Instructions to follow >> I need each line of the entries below that includes the string "target".

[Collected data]

Start of Block

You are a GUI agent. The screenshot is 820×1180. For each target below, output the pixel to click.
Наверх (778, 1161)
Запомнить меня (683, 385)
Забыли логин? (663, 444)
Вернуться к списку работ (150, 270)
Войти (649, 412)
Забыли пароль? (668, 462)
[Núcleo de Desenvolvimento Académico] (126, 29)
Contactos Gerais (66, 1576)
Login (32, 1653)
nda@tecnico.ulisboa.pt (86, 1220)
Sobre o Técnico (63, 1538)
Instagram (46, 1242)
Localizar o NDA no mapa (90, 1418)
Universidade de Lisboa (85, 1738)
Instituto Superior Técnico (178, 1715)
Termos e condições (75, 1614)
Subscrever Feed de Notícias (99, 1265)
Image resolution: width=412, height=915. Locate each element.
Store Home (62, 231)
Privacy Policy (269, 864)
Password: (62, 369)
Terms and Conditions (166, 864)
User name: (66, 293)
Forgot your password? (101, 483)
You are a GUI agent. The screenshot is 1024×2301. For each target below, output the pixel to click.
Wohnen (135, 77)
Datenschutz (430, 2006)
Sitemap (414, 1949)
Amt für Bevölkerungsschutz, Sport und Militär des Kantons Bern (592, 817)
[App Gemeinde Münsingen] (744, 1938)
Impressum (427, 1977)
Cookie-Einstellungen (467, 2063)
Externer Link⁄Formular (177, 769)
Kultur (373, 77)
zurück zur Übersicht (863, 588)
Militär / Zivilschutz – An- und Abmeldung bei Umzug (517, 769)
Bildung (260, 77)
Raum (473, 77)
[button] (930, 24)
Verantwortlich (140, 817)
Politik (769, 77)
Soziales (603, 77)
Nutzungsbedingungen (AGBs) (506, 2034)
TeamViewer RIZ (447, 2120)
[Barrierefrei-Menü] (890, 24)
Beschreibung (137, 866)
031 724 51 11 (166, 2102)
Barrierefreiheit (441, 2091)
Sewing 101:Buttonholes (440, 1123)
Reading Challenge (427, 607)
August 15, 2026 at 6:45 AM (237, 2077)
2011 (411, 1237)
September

End of Block

Solution for this task >>
You are a GUI agent. The screenshot is 820×1180. For each target below, output the pixel to click.
You are a GUI agent. The screenshot is 1024×2301. For each target below, output the pixel to click.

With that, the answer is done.